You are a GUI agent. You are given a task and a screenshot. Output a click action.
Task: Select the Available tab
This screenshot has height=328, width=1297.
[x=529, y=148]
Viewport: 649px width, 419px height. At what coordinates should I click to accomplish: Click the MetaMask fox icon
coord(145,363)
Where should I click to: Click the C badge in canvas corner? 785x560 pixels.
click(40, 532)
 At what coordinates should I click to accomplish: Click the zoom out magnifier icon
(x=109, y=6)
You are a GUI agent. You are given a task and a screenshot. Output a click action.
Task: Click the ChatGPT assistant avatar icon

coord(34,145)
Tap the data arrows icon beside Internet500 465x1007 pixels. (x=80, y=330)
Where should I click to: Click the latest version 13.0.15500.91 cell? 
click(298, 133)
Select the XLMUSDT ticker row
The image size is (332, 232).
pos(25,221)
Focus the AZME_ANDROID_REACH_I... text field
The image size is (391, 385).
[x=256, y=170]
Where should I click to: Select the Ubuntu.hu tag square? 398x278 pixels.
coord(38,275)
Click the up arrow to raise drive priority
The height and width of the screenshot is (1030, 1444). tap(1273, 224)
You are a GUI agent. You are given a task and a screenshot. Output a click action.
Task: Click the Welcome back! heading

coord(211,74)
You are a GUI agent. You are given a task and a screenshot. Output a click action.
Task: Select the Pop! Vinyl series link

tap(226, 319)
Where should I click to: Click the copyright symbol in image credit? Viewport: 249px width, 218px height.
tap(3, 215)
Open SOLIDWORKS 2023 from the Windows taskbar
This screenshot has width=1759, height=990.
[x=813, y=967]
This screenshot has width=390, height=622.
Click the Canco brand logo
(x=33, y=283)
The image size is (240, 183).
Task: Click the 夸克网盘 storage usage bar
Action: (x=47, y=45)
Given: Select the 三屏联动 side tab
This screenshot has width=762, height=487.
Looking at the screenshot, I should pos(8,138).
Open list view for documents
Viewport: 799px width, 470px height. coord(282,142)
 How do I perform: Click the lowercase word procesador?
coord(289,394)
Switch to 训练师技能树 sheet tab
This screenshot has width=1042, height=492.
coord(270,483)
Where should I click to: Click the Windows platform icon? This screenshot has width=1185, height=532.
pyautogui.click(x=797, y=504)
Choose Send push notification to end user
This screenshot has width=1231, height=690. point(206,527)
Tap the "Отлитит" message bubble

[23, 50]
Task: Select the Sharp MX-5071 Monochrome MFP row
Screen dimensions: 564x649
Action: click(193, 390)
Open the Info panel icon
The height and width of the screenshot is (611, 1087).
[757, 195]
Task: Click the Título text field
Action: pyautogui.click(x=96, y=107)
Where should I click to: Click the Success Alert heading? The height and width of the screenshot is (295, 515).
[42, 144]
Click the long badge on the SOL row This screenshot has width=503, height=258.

- SET EXERCISE
List each line of the listing above that contains the word "heading".

- RESULT FOR THIS TASK
Task: Click the Welcome back! heading
Where should I click to: Click the Success Alert heading? The height and width of the screenshot is (295, 515).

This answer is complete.